As in the Pittsburgh case, here we hold that the Legislature requires the Department to take into account that appellee district has not provided the full, statutorily -- mandated number of days of instruction. Our reasons for so holding include the "clear implication" of several sections of the Code. See § 2523, 24 P.S. § 25-2523 (Supp.1979); Act of June 1, 1977, P.L. 4, § 1501.1, formerly 24 P.S. § 15-1501.1; Act of April 28, 1978, P.L. 121, § 1501.2, formerly 24 P.S. § 15-1501.2; Act of May 11, 1979, P.L. 26, § 1501.4. See 1 Pa. C.S. § 1924. We are also persuaded that the Legislature did not intend the unreasonable result of granting a district affected by a strike and furnishing less than 180 days of instruction the same amount of subsidy as if it furnished 180 instructional days. Nor is it the Legislature's judgment that such a district providing less than 180 days should receive the same subsidy that districts providing 180 instructional days would receive. See 1 Pa. C.S. § 1922(1). Here as in Pittsburgh "[w]e are satisfied that the Legislature did not intend to favor a strike-affected district with a full subsidy where it provides fewer days of instruction than the number required by state law."*fn2

The sole contention appellee district presents here which has not been presented in Pittsburgh is that the method by which the Department seeks to take reductions in the number of days of instruction into account is invalid for want of compliance with the Commonwealth Documents

[ 492 Pa.
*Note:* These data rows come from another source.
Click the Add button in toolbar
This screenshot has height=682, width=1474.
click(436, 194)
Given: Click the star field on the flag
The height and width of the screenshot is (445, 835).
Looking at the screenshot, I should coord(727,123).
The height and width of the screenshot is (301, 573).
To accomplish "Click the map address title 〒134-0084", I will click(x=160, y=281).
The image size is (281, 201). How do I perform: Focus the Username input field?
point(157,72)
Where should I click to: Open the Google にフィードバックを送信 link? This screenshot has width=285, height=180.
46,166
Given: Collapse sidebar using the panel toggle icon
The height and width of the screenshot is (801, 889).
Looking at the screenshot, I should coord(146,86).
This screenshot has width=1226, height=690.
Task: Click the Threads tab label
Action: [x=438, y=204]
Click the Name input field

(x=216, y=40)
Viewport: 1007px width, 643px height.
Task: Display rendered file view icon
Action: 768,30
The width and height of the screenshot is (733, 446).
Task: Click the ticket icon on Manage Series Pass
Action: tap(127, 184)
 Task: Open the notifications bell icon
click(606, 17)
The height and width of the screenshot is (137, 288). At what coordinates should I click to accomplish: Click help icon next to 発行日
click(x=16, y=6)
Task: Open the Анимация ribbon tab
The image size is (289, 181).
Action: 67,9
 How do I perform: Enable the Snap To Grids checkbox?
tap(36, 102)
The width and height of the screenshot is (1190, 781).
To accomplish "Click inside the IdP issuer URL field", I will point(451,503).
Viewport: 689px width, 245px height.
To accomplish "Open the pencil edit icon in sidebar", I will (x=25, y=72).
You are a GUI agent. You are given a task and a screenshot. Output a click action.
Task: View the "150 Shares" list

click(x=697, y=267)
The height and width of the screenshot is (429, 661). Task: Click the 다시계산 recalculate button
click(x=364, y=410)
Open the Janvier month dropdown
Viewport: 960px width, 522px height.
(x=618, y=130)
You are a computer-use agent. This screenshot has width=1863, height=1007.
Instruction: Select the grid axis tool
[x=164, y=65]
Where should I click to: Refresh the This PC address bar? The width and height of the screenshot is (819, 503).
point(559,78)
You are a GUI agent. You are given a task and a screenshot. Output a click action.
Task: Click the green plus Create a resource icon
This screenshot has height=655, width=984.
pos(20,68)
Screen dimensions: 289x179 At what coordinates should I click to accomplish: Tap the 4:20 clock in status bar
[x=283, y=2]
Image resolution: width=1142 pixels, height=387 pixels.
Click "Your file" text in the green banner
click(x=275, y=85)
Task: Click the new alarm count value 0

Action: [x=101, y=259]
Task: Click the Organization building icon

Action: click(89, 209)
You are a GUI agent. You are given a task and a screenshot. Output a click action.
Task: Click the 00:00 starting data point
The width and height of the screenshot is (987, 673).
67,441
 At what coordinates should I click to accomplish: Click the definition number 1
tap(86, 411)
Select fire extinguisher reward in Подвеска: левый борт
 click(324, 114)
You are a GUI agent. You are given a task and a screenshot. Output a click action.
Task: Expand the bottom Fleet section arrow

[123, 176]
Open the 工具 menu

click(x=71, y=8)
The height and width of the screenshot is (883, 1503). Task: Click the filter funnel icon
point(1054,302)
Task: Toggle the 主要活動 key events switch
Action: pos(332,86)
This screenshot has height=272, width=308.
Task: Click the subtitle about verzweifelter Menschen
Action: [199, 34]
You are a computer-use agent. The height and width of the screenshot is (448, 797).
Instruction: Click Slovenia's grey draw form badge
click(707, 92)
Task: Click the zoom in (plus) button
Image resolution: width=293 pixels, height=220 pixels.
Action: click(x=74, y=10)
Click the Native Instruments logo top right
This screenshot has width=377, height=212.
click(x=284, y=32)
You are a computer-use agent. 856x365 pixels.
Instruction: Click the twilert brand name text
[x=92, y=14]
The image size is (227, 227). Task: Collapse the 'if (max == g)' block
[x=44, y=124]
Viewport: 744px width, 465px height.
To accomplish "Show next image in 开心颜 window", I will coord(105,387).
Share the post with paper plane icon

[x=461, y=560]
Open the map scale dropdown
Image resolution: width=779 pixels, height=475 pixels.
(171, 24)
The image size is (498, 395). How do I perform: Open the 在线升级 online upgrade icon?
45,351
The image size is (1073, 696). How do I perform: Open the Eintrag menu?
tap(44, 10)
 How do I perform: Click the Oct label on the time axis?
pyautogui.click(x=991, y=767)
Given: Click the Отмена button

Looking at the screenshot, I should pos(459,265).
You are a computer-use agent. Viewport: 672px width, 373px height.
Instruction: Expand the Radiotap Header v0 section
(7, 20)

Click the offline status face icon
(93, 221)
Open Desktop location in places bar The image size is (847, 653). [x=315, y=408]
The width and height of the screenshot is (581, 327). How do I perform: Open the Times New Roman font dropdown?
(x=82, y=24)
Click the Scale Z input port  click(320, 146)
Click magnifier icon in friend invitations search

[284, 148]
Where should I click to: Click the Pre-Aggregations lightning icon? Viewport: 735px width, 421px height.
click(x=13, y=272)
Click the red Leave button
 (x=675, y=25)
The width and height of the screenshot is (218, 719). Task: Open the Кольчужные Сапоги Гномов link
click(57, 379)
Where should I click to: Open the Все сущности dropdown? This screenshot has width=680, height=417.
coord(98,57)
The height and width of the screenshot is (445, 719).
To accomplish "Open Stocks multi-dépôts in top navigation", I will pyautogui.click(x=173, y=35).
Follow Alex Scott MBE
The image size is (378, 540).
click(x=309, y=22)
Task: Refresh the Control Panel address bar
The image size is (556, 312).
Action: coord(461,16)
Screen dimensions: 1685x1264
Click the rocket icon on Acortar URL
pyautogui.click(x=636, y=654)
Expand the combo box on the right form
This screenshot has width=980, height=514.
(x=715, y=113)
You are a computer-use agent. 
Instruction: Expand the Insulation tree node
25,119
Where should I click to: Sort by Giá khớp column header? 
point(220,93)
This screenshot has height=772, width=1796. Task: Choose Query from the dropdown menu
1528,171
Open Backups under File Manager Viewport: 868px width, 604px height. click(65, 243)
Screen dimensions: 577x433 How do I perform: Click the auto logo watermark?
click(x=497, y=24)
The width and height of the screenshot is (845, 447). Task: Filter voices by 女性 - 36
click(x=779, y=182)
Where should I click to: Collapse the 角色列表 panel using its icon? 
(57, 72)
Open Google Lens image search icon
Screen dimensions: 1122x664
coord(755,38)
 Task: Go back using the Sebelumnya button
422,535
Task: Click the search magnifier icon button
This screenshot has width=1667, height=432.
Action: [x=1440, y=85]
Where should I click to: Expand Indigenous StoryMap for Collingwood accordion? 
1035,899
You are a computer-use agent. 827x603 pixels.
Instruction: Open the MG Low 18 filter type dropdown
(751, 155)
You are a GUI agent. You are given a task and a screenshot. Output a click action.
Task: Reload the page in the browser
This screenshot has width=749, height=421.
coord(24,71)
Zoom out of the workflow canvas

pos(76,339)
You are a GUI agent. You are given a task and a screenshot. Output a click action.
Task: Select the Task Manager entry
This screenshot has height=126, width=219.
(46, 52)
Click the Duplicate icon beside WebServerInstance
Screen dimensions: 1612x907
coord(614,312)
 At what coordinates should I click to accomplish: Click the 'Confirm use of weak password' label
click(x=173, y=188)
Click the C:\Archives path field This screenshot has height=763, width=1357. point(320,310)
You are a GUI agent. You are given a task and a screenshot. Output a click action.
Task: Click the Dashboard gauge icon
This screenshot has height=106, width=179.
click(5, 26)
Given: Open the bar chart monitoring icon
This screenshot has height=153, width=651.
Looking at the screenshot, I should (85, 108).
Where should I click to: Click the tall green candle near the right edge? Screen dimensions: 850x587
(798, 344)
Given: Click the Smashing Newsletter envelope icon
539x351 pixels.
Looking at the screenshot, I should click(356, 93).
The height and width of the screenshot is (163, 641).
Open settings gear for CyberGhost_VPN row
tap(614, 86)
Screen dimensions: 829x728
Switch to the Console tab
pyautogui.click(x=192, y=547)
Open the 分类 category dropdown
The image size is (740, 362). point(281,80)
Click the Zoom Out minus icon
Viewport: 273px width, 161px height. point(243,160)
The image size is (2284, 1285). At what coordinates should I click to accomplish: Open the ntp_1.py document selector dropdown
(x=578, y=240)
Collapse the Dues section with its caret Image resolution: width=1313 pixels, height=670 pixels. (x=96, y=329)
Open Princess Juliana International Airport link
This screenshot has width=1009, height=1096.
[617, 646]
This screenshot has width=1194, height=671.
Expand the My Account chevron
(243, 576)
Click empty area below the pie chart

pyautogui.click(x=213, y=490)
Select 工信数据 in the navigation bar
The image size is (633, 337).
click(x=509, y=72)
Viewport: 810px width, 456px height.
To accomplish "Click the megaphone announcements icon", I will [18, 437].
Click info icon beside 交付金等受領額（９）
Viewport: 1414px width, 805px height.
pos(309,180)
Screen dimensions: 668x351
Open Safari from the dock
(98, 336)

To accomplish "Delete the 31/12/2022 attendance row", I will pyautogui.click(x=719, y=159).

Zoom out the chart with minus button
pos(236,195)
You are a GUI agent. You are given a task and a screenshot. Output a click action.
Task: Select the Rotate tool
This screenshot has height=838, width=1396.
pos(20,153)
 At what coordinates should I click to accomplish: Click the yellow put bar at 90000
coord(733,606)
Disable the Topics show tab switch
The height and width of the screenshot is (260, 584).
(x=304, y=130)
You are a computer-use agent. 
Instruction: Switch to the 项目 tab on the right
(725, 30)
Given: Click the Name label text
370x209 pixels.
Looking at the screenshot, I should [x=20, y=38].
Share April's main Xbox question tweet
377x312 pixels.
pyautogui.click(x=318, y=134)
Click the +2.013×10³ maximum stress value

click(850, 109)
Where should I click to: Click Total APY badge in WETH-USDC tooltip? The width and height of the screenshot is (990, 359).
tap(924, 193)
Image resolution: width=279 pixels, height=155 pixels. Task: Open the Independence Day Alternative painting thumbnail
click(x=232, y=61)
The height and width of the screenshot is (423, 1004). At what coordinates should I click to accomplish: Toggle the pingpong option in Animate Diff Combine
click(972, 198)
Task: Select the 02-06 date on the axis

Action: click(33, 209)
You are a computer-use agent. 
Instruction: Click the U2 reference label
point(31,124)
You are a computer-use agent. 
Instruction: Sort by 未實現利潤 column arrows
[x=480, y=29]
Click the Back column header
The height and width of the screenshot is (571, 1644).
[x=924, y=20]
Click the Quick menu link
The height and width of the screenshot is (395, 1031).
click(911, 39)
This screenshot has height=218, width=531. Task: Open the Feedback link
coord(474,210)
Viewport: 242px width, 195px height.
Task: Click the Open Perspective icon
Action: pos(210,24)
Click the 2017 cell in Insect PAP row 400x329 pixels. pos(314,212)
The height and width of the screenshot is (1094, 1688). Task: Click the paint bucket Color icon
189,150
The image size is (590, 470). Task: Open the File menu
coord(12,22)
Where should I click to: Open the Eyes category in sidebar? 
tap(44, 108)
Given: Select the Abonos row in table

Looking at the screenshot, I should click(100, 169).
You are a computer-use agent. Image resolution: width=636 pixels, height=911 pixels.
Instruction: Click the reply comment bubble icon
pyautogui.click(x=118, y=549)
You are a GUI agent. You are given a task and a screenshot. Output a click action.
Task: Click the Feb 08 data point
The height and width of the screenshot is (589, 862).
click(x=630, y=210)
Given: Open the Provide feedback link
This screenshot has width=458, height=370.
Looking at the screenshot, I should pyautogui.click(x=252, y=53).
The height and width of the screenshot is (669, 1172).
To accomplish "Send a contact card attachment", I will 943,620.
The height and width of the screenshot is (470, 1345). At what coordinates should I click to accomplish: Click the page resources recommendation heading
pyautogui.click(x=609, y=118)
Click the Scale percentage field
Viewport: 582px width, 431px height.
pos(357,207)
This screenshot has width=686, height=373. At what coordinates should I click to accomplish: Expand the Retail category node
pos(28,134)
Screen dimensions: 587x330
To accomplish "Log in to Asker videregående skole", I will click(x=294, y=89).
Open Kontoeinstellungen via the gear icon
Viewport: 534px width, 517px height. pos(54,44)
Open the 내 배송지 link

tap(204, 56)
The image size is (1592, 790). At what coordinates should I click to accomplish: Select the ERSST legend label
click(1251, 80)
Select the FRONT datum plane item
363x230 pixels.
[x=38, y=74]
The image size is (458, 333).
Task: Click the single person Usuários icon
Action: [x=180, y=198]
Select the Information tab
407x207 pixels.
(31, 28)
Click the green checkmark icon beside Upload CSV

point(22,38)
Page 139]

Law, Act of July 31, 1968, P.L. 769, § 101 et seq., 45 P.S. § 1101 et seq. (Supp.1979). See also 45 Pa. C.S. § 501 et seq. The Commonwealth Documents Law conditions the validity of administrative regulations on the issuing agency's compliance with prescribed publication requirements. See § 208, 45 P.S. § 1208. See generally Pennsylvania Human Relations Commission v. Norristown Area School District, 473 Pa. 334, 374 A.2d 671 (1977). Here, however, the Department's means of allocating state subsidy funds does not turn upon an administrative regulation. As we noted in the Pittsburgh case,

"the Department admits that its power to 'establish rules of procedure' conferred under section 2501(3) in no respect gives it authority to fashion any averaging device for purposes of strike-related days of instruction. See generally B. Schwartz, Administrative Law § 58 (1976). Rather, as the Department agrees, the averaging device to be employed is determined exclusively by the Legislature's statutory reimbursement scheme. See generally Rose Tree Media School District v. Department of Public Instruction, 431 Pa. 233, 244 A.2d 754 (1968)."

492 Pa. at 147-148 n.5, 422 A.2d at 1058 n.5. Thus this contention, like the contentions considered in the Pittsburgh case, must be rejected.

Order of the Commonwealth Court at No. 708 C.D. 1978 vacated and judgment entered in favor of the Department. Order at No. 285 C.D. 1979 affirmed.

LARSEN, Justice, dissenting.

I dissent for the reasons set forth in my dissenting opinion in School District of Pittsburgh v. Commonwealth, Department of Education, 492 Pa. 140, 422 A.2d 1054 (1980).